The perf/MHz are pretty similar for reasonable tests.
And when scaling up it goes bad for A9X. Its easy to make high IPC, its hard to make high IPC and high clocks.
The amount of ILP that Twister extracts at the frequency it does was not an easy task. It benefits from design decisions to sacrifice some frequency vs something like Skylake. But it also suffers from decisions to emphasize power efficiency both in the CPU (many latencies can be improved at the expense of power efficiency) and out (for example, LPDDR that is higher latency)
Twister has exceeded most speculation I've seen regarding how far Apple could revise the uarch in this generation. They heavily increased clock speed while decreasing many instruction and cache latencies, improving IPC at the same time. We don't really know how far they can push things but with an explicit focus on higher performance and less efficient desktop designs I expect they could come pretty close to Intel.
A dual core GT2 is what, 89mm2? And that's with PCIe links too. The cores themselves are what, 8mm2 each? So that's pretty much equal for the 2.
The L3 cache is 4MB on the compared products. But the L2 is 256KB. I thought you knew a L3 would be slower due to latency. Memory is 29.8GB/sec contra 51.2GB/sec. The A9 due to its slower memory got a 4MB L3.
Brute force can lead many places when money is of no concern.
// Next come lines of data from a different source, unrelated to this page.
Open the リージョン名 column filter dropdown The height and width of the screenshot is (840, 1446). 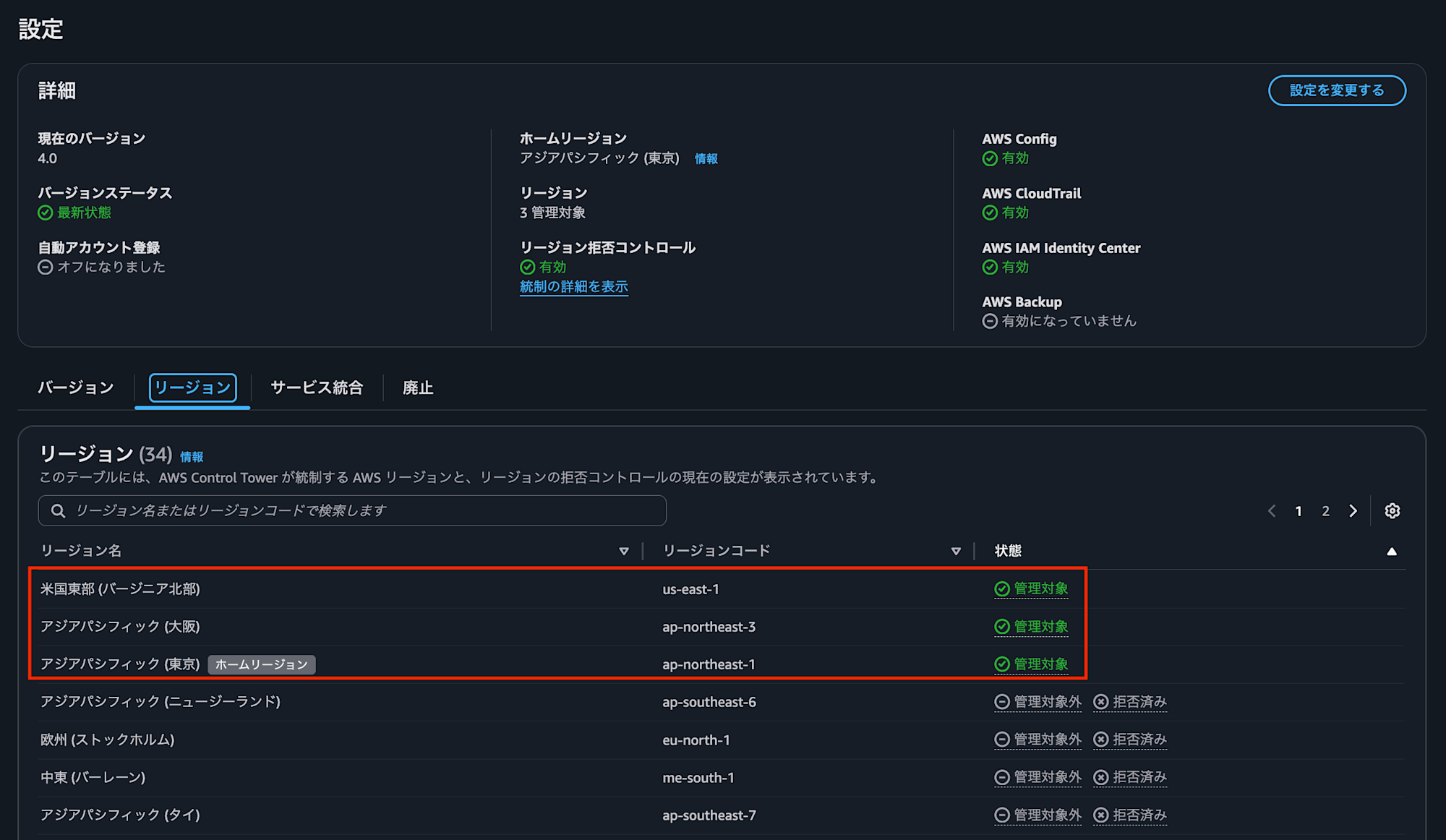tap(624, 550)
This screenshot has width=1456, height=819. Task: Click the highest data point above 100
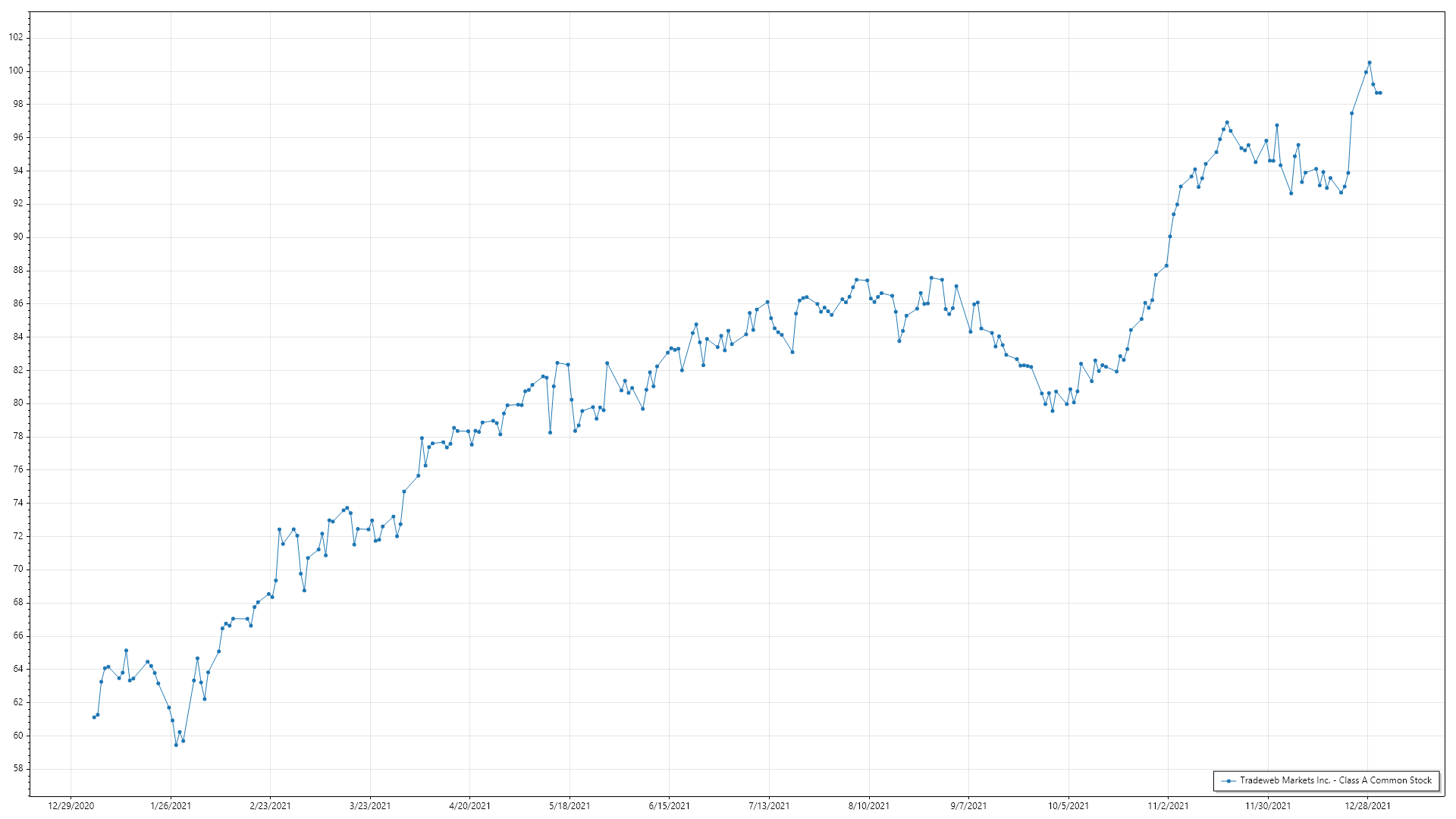1370,63
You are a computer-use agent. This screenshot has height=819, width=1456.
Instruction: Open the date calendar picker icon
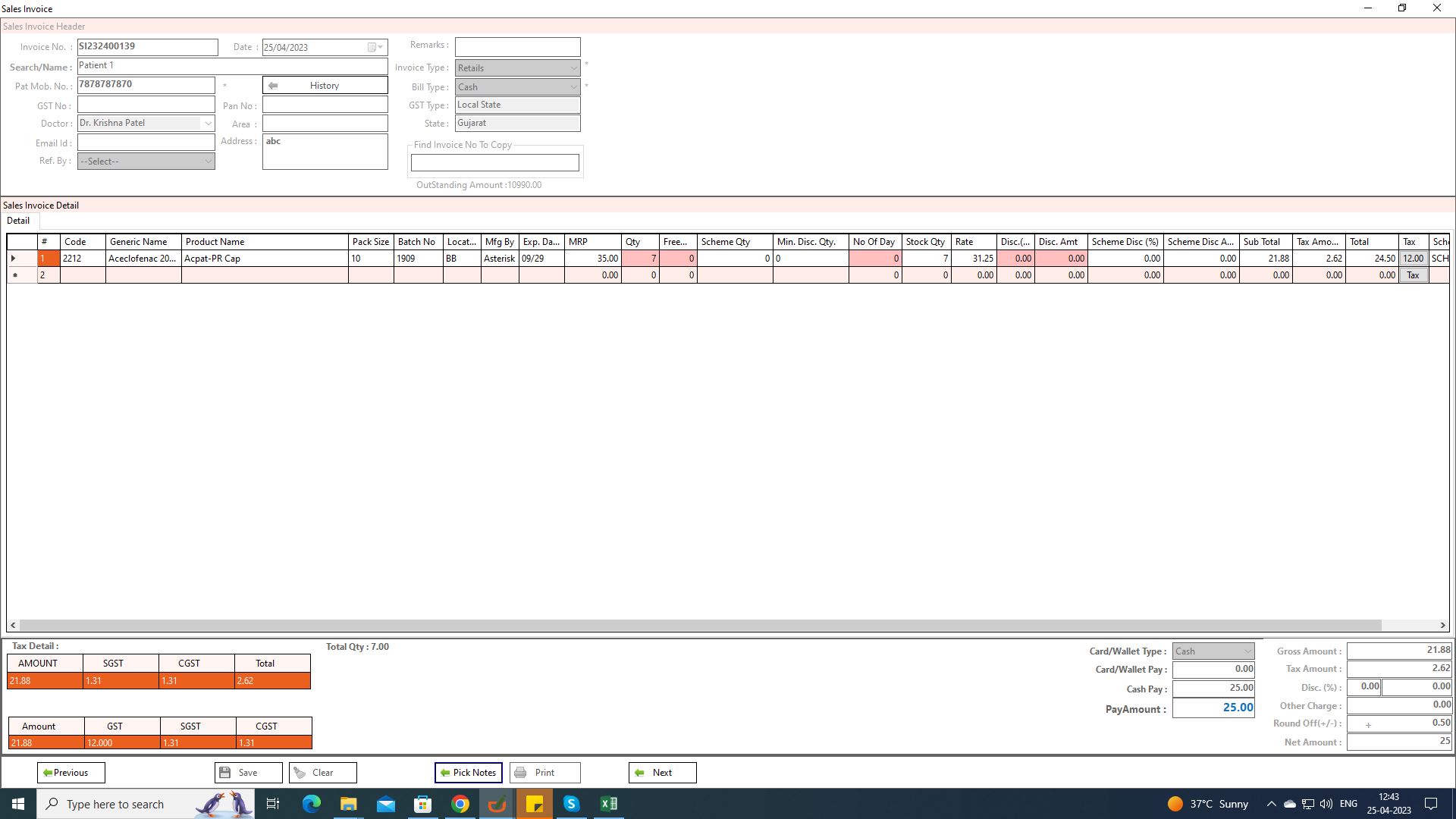point(372,47)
The big extra bandwidth on A9X or the L3 cache on A9 doesn't help very much with CPU performance in most programs. You can see this in going from dual to quad channel with Intel as well. It's there for the GPU. As is a lot of the rest of the large die size. Which really can't be compared with Intel chips that need a separate south bridge, lacks a lot of the mobile-focused peripherals that Apple uses, and uses a GPU that doesn't trade in space for power efficiency to the same extent. You wouldn't call Crystalwell a brute force CPU improvement tactic, would you?
Apple has gotten very smart with their CPU designs and it feels like you really want to downplay this.